◆ **YOUR TASK**: After locating the line that contains "Pick the gray point eyedropper" in the material below, copy that line and each one following it, exactly, up to the last line. Pictures stay out.

** Opening DATA LISTING block **

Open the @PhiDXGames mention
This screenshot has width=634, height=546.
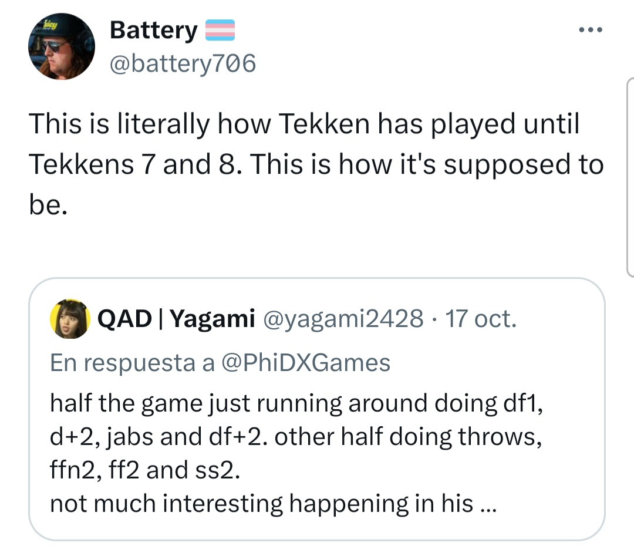point(305,363)
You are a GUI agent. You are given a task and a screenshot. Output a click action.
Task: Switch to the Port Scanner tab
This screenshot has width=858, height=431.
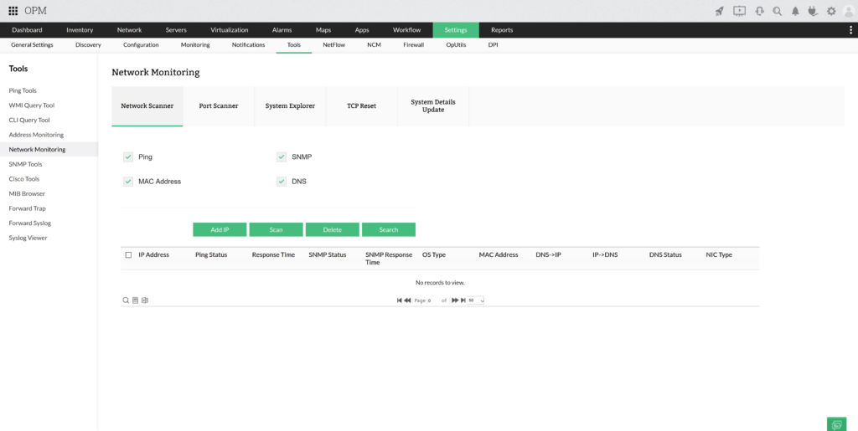pyautogui.click(x=219, y=106)
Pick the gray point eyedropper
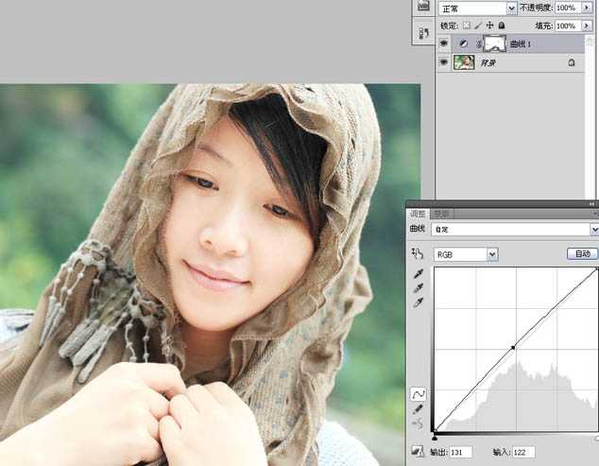Screen dimensions: 599x466 click(x=419, y=288)
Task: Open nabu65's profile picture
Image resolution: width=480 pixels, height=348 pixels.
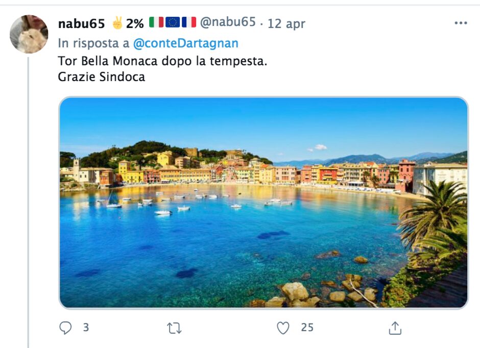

** Closing DATA LISTING block **

◆ **OUTPUT**:
Pick the gray point eyedropper
Screen dimensions: 599x466 click(x=419, y=288)
Task: Open nabu65's profile picture
Image resolution: width=480 pixels, height=348 pixels.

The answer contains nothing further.